Es ist zu befürchten, dass mit dem verwässerten Gegenvorschlag fast kein Unternehmen mehr eine Sorgfaltsprüfung bezüglich Kinderarbeit durchführen muss.
Hohe Schwellenwerte und Konfliktgebiete statt konkrete Risiken
Auch im Bereich Mineralien und Metalle schafft der Bundesrat weitgehende und gesetzeswidrige Ausnahmen. Die Schwellenwerte für die Sorgfaltspflicht für Goldimporteure und -händler sind derart hoch angesetzt, dass sogar die betroffene Branche in der EU sie kritisiert. Zudem führt die Beschränkung der Sorgfaltspflicht auf den Rohstoffabbau in Konflikt- und Hochrisikogebieten zu einem Fokus auf das allgemeine Konfliktpotential eines Landes anstatt auf lokale, menschenrechtliche Risiken im Zusammenhang mit konkreten Minen – obwohl sich Menschenrechtsverletzungen immer lokal manifestieren.
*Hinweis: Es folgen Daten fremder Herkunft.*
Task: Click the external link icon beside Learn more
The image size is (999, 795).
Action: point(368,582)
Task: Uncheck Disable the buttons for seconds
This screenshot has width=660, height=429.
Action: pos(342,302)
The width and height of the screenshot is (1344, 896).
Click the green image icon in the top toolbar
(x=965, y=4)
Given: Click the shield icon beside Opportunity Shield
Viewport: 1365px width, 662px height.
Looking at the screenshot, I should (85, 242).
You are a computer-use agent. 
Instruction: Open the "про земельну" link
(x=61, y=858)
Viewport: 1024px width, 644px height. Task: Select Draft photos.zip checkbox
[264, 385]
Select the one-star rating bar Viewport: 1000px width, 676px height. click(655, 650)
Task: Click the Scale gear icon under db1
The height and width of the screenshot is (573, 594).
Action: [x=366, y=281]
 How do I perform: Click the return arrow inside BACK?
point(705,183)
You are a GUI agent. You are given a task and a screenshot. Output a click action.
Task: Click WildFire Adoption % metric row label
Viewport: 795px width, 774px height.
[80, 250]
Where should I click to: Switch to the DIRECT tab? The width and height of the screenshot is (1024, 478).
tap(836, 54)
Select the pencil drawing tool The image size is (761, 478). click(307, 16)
Public Eye legt in der Vernehmlassungsantwort zum Umsetzungsentwurf diese sowie weitere gravierende Mängel dar und fordert den Bundesrat auf, die dringend nötigen Änderungen vorzunehmen. Dies ist aufgrund der Rolle der Schweiz als globale Drehscheibe des Rohstoffhandels und Sitzstaat zahlreicher multinationaler Unternehmen, und angesichts der tragischen weltweiten Entwicklungen bei der Kinderarbeit das Mindeste, was die Schweiz tun muss. Falls sie es wirklich ernst meint beim Schutz der Menschen- und Kinderrechte weltweit.